The Capability Discovery Engine solves this with a three-tier context model:

TierBudgetContentWhen
Tier 0~150 tokensCategory summariesAlways in context
Tier 1~200 tokensTop-5 capability summariesPer-turn semantic retrieval
Tier 2~1,500 tokensFull schema/content for top-2Per-turn deep pull
Total~1,850 tokens

Agents also get a meta-tool (discover_capabilities, ~80 tokens in tool list) for active search when passive tiers miss something.


Architecture

┌──────────────────────────────────────────────┐
│ CapabilityDiscoveryEngine │
│ (orchestrator) │
└────────────┬──────────┬──────────┬───────────┘
│ │ │
▼ ▼ ▼
┌────────────┐ ┌──────────┐ ┌──────────────────┐
│ Capability │ │Capability│ │CapabilityContext- │
│ Index │ │ Graph │ │ Assembler │
└─────┬──────┘ └──────────┘ └──────────────────┘


┌────────────┐ ┌──────────────────┐ ┌──────────────────┐
│ Embedding │ │ ManifestScanner │ │DiscoverCapabili- │
│ Strategy │ │ (CAPABILITY.yaml)│ │ tiesTool (meta) │
└────────────┘ └──────────────────┘ └──────────────────┘

Per-turn data flow:

User Message
→ CapabilityIndex.search() // semantic vector search
→ CapabilityGraph.rerank() // boost related capabilities via graph edges
→ CapabilityContextAssembler.assemble() // token-budgeted tier assembly
→ CapabilityDiscoveryResult // injected into prompt
ComponentResponsibility
CapabilityDiscoveryEngineTop-level orchestrator — coordinates index, graph, and assembler
CapabilityIndexNormalizes sources into CapabilityDescriptor; embeds and stores in vector index
CapabilityGraphGraphology relationship graph (4 edge types); provides re-ranking boosts
CapabilityContextAssemblerBuilds Tier 0/1/2 context within hard token budgets
CapabilityEmbeddingStrategyConstructs intent-oriented embedding text per capability
CapabilityManifestScannerScans for CAPABILITY.yaml manifests; hot-reload via fs.watch
createDiscoverCapabilitiesToolFactory for the discover_capabilities meta-tool

Three-Tier Context Model

Tier 0 — Always in Context (~150 tokens)

Category summaries giving the model a high-level map. Regenerated only when capabilities change (version-tracked cache).

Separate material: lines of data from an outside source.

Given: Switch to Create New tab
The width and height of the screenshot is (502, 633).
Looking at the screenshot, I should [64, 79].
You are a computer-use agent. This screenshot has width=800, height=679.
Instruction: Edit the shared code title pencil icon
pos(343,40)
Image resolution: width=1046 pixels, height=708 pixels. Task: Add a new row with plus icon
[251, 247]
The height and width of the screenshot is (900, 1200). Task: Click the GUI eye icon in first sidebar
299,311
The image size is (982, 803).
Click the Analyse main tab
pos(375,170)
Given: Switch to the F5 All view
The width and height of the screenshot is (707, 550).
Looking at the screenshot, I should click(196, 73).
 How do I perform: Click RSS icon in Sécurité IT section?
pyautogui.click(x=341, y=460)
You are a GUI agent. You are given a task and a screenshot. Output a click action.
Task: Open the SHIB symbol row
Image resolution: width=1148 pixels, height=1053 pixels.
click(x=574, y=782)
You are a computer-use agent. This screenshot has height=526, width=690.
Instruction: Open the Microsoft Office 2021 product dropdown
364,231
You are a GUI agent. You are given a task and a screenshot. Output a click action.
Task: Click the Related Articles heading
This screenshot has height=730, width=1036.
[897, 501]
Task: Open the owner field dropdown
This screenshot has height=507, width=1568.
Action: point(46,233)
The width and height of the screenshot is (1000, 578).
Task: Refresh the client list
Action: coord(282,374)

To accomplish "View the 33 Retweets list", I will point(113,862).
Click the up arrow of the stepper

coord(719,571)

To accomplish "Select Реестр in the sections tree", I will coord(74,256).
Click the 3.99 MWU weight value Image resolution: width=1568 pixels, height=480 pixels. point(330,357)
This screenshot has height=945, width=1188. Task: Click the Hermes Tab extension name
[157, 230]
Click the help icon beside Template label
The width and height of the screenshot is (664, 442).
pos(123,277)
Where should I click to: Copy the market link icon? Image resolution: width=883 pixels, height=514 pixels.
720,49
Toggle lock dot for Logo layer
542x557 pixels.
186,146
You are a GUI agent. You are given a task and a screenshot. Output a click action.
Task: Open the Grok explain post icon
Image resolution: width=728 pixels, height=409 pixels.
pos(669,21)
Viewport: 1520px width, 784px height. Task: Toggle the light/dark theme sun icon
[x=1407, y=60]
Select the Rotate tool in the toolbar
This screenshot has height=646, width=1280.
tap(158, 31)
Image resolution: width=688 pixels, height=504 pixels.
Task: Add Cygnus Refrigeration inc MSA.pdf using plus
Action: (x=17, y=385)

Available capability categories:
- Communication: telegram, discord, slack, whatsapp (+16 more) (20)
- Information: web-search, news-search, web-browser (3)
- Developer-tools: github, git, cli-executor (3)
Use discover_capabilities tool to get details on any capability.

Tier 1 — Semantic Retrieval (~200 tokens)

Per-turn top-5 retrieval as compact summaries (~30-50 tokens each). Minimum relevance threshold: 0.3.

Relevant capabilities:
1. web-search (tool). Search the web for current information. Params: query, max_results
2. news-search (tool). Search news articles by keyword. Params: query, date_range
3. web-browser (tool). Browse a URL and extract content. Params: url, selector
4. github (skill). Use the GitHub CLI for issues, PRs, repos. Requires: gh
5. summarizer (skill). Summarize long documents into key points

Tier 2 — Full Details (~1,500 tokens)

Full schema or SKILL.md content for the top-2 from Tier 1:

# Web Search
Kind: tool | Category: information

Search the web for current information using the Serper API.

## Input Schema
query (string, required): The search query
max_results (number): Maximum results to return (default: 5)
search_type (string): Type of search [search|news|images] (default: "search")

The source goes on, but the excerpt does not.